Aku menarik napas panjang sambil mencoba menghirup aroma hangat dari tubuh yang sedang memelukku. Aku memejamkan mata dan mencoba berpikir Opa akan baik-baik saja.
Saat napasku mulai berat dan lambat, aku merasakan sesuatu bergetar. Suara Astro muncul samar-samar sesaat setelahnya, tapi aku tak dapat menangkap kalimatnya dengan jelas. Sepertinya semua ucapannya berhenti saat aku mendengarnya berbisik dia mencintaiku, juga meminta maaf.
Aku merasakan hangat tubuhnya menjauh. Aku ingin menggapainya, tapi tubuhku lemas sekali dan tiba-tiba terasa ada aliran sejuk di kakiku. Aku mencoba memperhatikan sekitarku, tapi yang ada hanya gelap. Hitam pekat. Aku bahkan tak dapat mendengar apapun. Sepertinya aku sedang bermimpi lagi dan terasa hening lama sekali.
"Honey."
Akhirnya terdengar suara seseorang yang kukenal setelah rasanya selamanya. Aku hanya menggumam. Entah apa yang kugumamkan, aku sendiri tak yakin.
"Ayah mau ngomong sama kamu."
Aku mencoba membuka mata yang terasa berat. Saat aku menyadari keberadaanku, sepertinya masih malam karena udara khas malam hari menyapa indera penciumanku. Astro memberi isyarat padaku ke arah handphonenya dan mendekatkan handphone itu padaku.
"Faza udah bangun?" suara Ayah menyapaku di ujung sana. Sepertinya Astro menyalakan mode speaker karena suara Ayah terdengar jelas.
"Iya, Yah."
"Maaf ya Ayah bangunin malem-malem. Ayah lagi nemenin Opa di rumah sakit. Opa baik-baik aja kok, cuma butuh istirahat beberapa hari. Faza ga perlu kawatir ya."
Tiba-tiba saja ingatan tentang telepon Oma datang padaku dan mengumpulkan semua kesadaranku yang sesaat lalu mengendap entah di mana. Aku bangkit dan duduk sambil menatap handphone Astro yang tergeletak.
"Opa kenapa, Yah?"
"Cuma butuh istirahat karena belakangan ini Opa sibuk. Faza ga perlu khawatir."
Yang benar saja? Bagaimana mungkin aku tak mengkhawatirkan opaku?
"Dokter bilang apa?"
Ayah terdiam sesaat sebelum bicara, "Cuma kecapekan. Ga pa-pa kok."
"Ga mungkin cuma itu. Opa kenapa, Yah? Kasih tau Faza."

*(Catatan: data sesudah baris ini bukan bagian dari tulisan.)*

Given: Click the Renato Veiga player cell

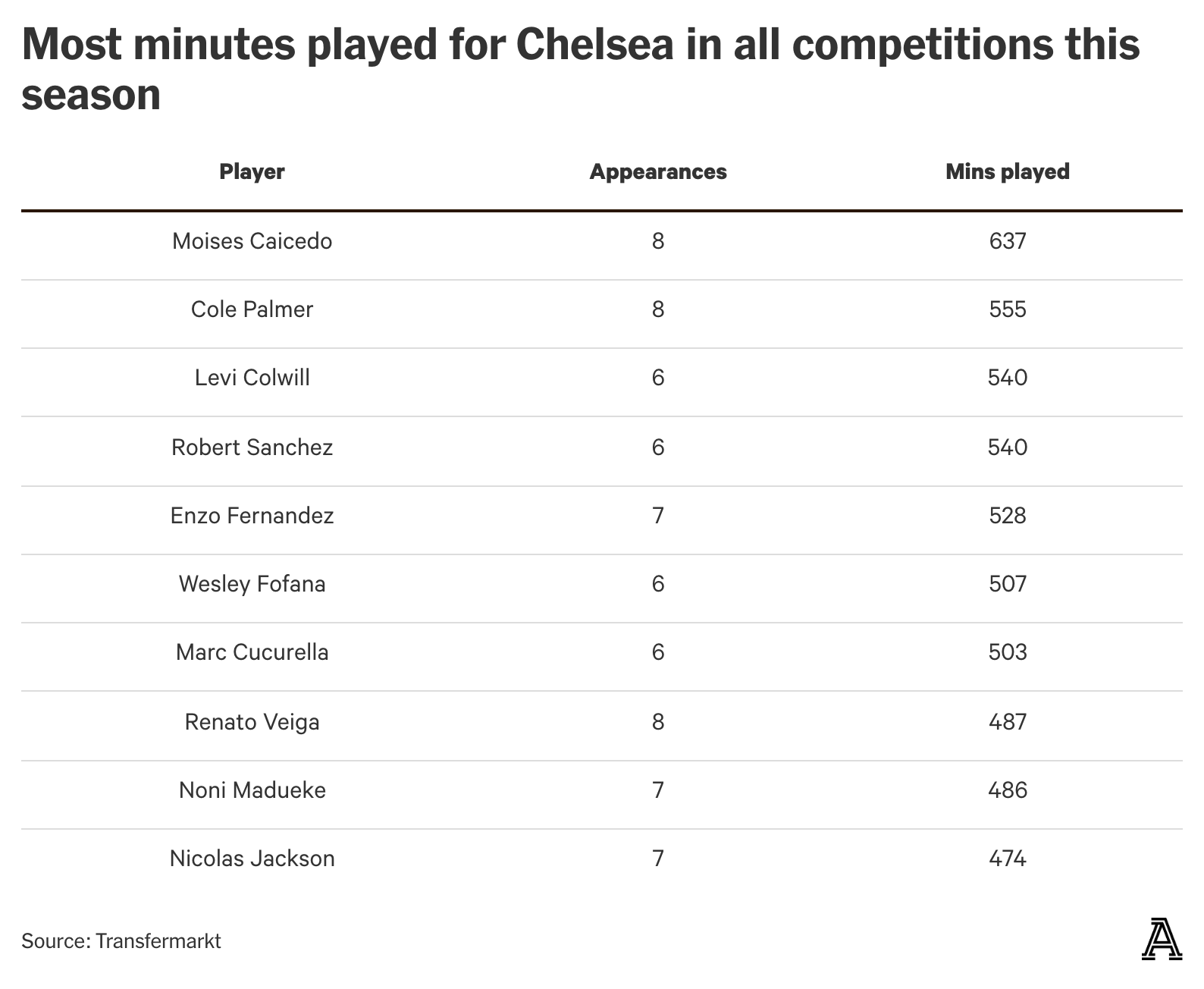Looking at the screenshot, I should [252, 721].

Ayah menghela napas, "Kemarin malem Opa pingsan waktu mau jalan ke kamar. Oma khawatir ada apa-apa jadi Opa langsung dibawa ke rumah sakit. Dokter bilang Opa cuma kecapekan, tapi dokter ngelarang Opa kerja lagi. Faza tau kan beberapa waktu terakhir Opa bantu koleganya ngurusin bisnis?"
"Faza tau, Yah."
"Dokter bilang bagus pembuluh darah Opa ga pecah waktu jatuh pingsan, makanya sekarang dirawat dulu sementara waktu sampai Opa pulih. Opa tadi sempet ngobrol sama Ayah sebentar, katanya kangen sama Faza."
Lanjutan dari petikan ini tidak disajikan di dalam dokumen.